This post is gonna be a lil long...bare with me... =P
This pic makes me smile...
weird...
I make myself smile...lol
But true.
These few days has been an awakening
moment for me.
I realize how much I neglected the lost souls,
I realize how much I neglected the lost souls,
how insensitive I am to those who dont know the truth...
how ignorant I am to care and love for others.
I was living a selfish life...
everything was about me and my dilemmas...
.
.
.
Just a while ago,
I joined the City Harvest Church midnight prayer meeting...
it was such a precious and beautiful moment with God.
I felt so close to Him.
God was doing alot of healing in me.
I realized I wasn't fully recovered from the depression I had few months ago.
Through zhong cai's incident,
tonight I suddenly understood why he ended his life.
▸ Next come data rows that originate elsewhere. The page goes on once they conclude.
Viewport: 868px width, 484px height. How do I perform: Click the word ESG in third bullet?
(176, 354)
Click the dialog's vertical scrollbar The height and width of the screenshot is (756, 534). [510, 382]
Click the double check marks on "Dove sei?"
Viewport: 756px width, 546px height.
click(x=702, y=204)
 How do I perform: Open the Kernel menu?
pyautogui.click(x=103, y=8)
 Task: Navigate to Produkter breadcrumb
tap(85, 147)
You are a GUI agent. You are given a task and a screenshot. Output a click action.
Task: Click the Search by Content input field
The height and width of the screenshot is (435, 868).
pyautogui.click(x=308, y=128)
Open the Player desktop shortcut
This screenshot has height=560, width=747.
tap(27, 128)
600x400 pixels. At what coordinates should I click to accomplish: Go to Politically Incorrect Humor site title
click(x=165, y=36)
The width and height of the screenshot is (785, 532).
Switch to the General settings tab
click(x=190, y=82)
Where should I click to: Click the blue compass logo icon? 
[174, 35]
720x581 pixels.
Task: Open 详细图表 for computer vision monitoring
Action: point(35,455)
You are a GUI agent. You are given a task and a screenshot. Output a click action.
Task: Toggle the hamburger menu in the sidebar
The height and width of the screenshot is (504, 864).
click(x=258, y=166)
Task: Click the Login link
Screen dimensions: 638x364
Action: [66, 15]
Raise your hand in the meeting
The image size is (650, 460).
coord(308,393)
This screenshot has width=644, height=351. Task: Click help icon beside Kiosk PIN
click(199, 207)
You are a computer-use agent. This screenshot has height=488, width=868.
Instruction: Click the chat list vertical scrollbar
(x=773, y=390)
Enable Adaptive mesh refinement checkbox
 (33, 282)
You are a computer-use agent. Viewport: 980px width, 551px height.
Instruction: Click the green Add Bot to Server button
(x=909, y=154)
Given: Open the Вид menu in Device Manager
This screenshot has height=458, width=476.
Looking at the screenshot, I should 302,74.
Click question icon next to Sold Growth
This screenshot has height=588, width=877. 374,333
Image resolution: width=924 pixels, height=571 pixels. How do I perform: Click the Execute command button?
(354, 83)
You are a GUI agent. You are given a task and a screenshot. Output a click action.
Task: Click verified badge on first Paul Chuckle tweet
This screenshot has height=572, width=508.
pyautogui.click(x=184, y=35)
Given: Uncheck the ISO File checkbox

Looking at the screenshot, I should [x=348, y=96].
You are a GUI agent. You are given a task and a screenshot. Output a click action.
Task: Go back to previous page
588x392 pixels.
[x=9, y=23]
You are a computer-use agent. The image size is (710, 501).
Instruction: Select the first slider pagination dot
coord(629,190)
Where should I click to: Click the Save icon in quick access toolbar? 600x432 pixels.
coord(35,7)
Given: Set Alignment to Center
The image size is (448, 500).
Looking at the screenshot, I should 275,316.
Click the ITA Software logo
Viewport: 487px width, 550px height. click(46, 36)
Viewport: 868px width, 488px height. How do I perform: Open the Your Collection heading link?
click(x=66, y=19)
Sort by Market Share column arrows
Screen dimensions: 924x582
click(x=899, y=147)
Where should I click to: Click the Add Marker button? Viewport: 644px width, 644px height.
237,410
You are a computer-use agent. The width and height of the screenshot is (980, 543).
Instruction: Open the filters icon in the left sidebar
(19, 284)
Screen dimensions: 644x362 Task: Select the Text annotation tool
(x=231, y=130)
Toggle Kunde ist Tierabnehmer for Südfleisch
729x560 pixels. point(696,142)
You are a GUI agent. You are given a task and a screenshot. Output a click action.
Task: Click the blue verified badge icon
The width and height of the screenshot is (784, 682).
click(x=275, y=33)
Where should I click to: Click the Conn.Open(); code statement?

Why he reacted so abnormally before his death.
I was in that exact position as him
4 months ago...
I was breaking down...wanting to end my own life...
I knew what it is like to cry so hard
till you just cant stop laughing at your own stupid self...
I know what it's like...
but I'm really really grateful
that I have Jesus Christ in me...
without His words and presence with me...
I would have ended up the same.
I remembered that night,
sitting outside the balcony of my bro's room...
feeling so hopeless....
truly thought that my world is hopeless...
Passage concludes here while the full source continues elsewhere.